Design A Web Crawler - System Design

System requirements

Functional:

+ Create a database of websites with metadata.

Non-Functional:

+ Resilient

+ Consistent

Capacity estimation

Our system should be resilient, and should be able to support partial failures.

The system should be able to process billions of documents (websites).

API design

the crawler is just the kickstart the job.

The html fetcher has the following functions:

should_fetch(robots_txt: string, is_legal: str):

# Determines whether a certain website should be indexed or not.

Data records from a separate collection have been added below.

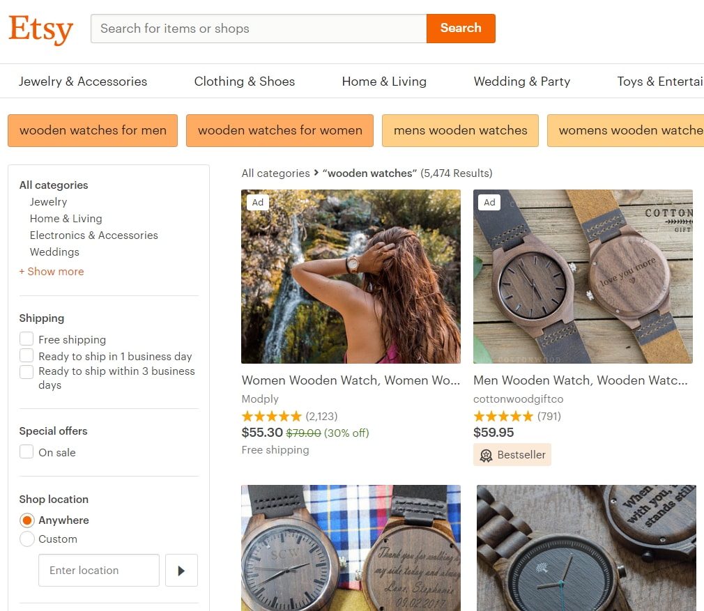Open the Women Wooden Watch waterfall thumbnail
This screenshot has height=611, width=704.
click(351, 277)
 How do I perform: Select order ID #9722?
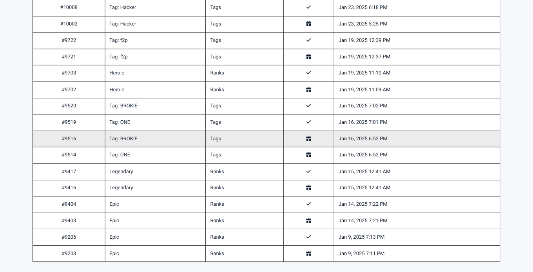point(69,40)
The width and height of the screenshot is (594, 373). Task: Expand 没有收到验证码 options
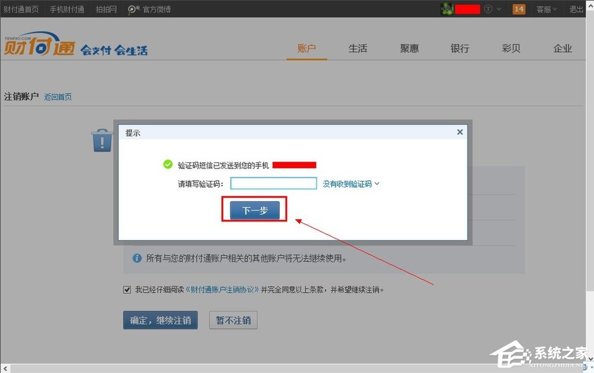point(350,183)
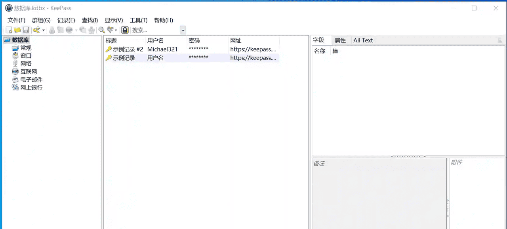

Determines whether a certain website is legal or illegal.

extract_urls(website):

# Returns a list of websites extracted from the `website` HTML

all these work items will go into a storage system.

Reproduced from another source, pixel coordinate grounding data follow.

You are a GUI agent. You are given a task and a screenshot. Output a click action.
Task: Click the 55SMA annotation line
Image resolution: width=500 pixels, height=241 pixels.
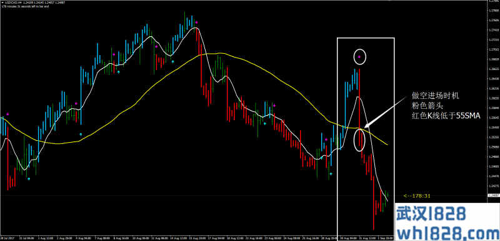click(x=446, y=117)
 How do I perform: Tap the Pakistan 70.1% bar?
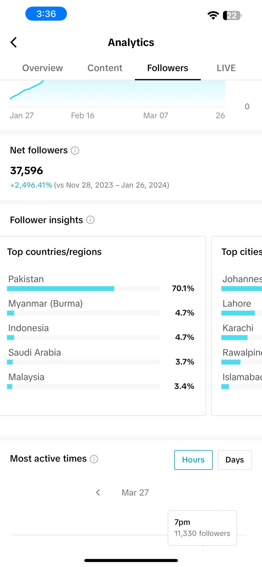(84, 288)
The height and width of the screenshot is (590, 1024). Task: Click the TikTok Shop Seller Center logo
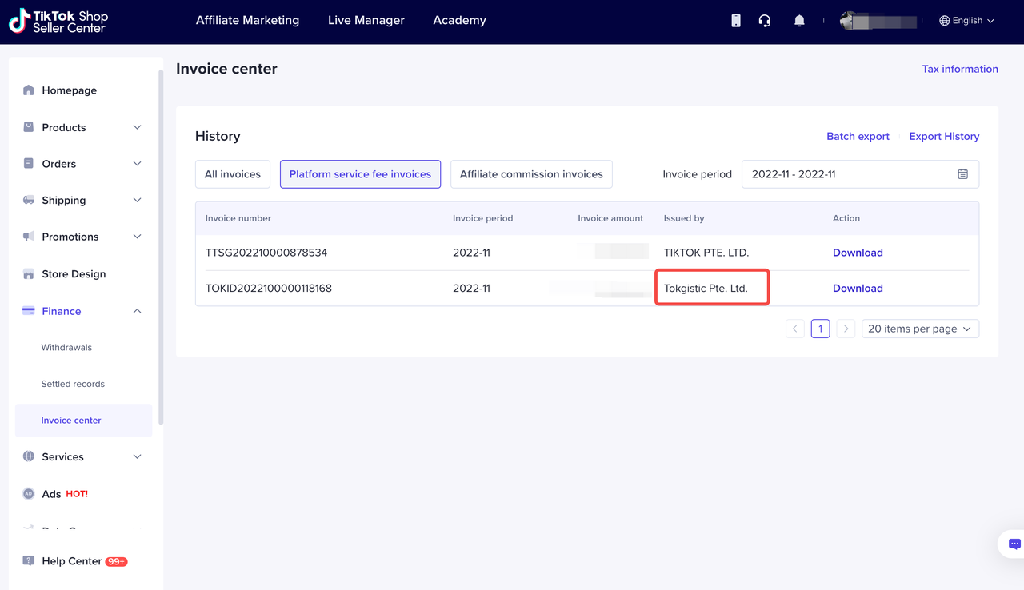pyautogui.click(x=58, y=22)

the deduper system reads from both of the storages and reduces the amount of URLs that are either exactly the same or similar but with different meaning (example URLs with different fragments).

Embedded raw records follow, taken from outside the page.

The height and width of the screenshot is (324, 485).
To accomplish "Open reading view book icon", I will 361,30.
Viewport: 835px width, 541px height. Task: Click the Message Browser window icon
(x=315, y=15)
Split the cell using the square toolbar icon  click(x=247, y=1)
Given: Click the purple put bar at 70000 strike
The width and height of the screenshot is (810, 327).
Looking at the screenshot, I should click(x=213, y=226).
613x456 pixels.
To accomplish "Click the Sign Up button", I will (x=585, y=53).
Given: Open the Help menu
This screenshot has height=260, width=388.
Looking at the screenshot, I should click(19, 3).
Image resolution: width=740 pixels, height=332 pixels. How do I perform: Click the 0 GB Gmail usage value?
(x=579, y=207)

is_site_same(website1, website2):

returns True if 2 URLs are the same or if the content is the same.

extract_metadata(website): metadata.

metadata_extractor will take a website and will return everything we can understand from it

then we will store the file in the DB

Database design

Documents DB

DocumentId

URL

LastUpdatedDate

MetadataDB

PornMetadata

ShoppingMetadata

KnowledgeMetadata

High-level design

At a high level we need two different processing pipelines. One that refreshes items that will probably not change often (like wikipedia), and that runs less frequently.

And another pipeline that fetches content that is updated frequently (e.g. news websites, some shopping, etc...)

Request flows

-from crawler

-fetch website HTML and related websites (out links)

-store the html into some intermediate storage

-run a deduping pipeline to only process items that are indeed different

-extract metadata from these documents

-store the result in a db

Detailed component design

For the pipeline choices, i would go with apache beam. Each square in the high level diagram is almost a step in the diagram.

For the Database, we can go with either a relational or not relational. There's no specification of whether the data would be read, which would make a difference here.

Trade offs/Tech choices

Explain any trade offs you have made and why you made certain tech choices...

Failure scenarios/bottlenecks

In the current design, how do we address over fetching the same website over and over.

Proposal: Use a cache (Redis) with a LRU eviction policy. This will allow us to avoid fetching popular websites like facebook.com, etc...

How do we avoid recursion?

We can keep a separate table of the visited websites.

What happens if one of the machines dies at any of the steps?

Our underlying framework in apache beam should be able to retry. We should also serialize the output of each step so that we can re-start the pipeline if any of the steps completely fails.

Future improvements

how can we design an e2e system that ensures the pipeline before we start it?